O Fim do Fausto e do Ancien Régime
À morte de D. Pedro III, em 1786, seguir-se-á, dois anos depois, o prematuro falecimento do príncipe herdeiro D. José. Deixava uma mãe demasiado debilitada cuja incapacidade para governar acabaria por ser decretada em 1792, ano em que D. João é aclamado Príncipe Regente.
Com a partida precipitada da Família Real para o Brasil em 1807, um dia antes da entrada das tropas napoleónicas em Lisboa sob o comando do general Junot, encerra-se o período de maior vivência do Palácio. Com a Família Real parte também grande parte da nobreza, saindo de Portugal muitos tesouros do património nacional, incluindo o recheio do Palácio.
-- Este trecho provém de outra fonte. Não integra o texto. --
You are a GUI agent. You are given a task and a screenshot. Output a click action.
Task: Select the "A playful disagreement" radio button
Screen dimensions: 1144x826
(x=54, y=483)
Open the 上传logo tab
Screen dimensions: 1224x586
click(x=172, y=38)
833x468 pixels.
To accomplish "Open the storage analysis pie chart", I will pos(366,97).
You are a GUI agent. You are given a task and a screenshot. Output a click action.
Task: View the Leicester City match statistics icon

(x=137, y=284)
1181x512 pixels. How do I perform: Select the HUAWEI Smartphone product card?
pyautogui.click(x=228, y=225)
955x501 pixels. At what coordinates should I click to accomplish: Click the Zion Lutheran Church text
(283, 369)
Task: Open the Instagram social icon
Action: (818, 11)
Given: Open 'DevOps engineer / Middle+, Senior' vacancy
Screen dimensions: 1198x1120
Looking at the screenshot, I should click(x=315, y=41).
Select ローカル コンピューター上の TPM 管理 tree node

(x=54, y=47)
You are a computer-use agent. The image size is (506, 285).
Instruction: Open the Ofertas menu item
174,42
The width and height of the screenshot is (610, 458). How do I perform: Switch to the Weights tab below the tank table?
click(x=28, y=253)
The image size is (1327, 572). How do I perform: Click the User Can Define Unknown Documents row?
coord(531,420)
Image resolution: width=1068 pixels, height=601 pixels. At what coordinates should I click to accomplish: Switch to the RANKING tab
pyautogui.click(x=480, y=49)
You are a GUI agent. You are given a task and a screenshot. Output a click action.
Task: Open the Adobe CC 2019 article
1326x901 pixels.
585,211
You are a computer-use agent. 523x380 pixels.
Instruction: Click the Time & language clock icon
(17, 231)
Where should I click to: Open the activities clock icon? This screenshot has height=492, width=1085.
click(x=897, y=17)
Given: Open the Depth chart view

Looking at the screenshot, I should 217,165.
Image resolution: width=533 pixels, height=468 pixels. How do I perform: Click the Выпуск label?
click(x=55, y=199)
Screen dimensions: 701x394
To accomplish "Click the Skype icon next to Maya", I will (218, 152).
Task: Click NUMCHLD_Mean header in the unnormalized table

Em dezembro de 1807, o próprio Junot visita o Palácio com o intuito de nele proceder a algumas modificações, tendo chegado a alimentar o sonho de aqui vir a instalar Napoleão Bonaparte.
D. João VI e a Corte regressaram a Portugal em 1821, mas Queluz só volta a ser habitado, em regime de semiexílio, pela rainha D. Carlota Joaquina acompanhada pela cunhada infanta D. Maria Francisca Benedita (1746-1829), a “princesa-viúva”, a cujo nome ficou ligada uma ala de aposentos. Também D. Miguel (1802-1866) habita o Palácio de Queluz, enquanto rei e durante o período sangrento das guerras fratricidas que o opuseram a D. Pedro IV (1798-1834), primeiro Imperador do Brasil e primeiro monarca constitucional português que, logo após a vitória liberal, aqui morre precocemente vítima de tuberculose, no mesmo quarto – o chamado Quarto D. Quixote – onde havia nascido 36 anos antes.
A partir de 1957 o Pavilhão D. Maria, ala nascente anexa ao Palácio, passou a ter funções de residência dos Chefes de Estado estrangeiros em visita oficial a Portugal.
Nos jardins do Palácio Nacional de Queluz foi sediada a Escola Portuguesa de Arte Equestre, fundada em 1979 com a finalidade de promover o ensino, a prática e a divulgação da Arte Equestre tradicional portuguesa. Recupera a tradição da Picaria Real, academia equestre da corte portuguesa do século XVIII, e utiliza exclusivamente cavalos lusitanos de ferro de Alter Real.
Atualmente os visitantes do Palácio e Jardins podem assistir todas as quartas-feiras e sábados, às 11 horas, a uma apresentação com os cavalos e cavaleiros da Escola Portuguesa de Arte Equestre.
O Palácio Nacional de Queluz foi classificado como Monumento Nacional em 1910 e integra-se na Rede de Residências Reais Europeias desde 2013.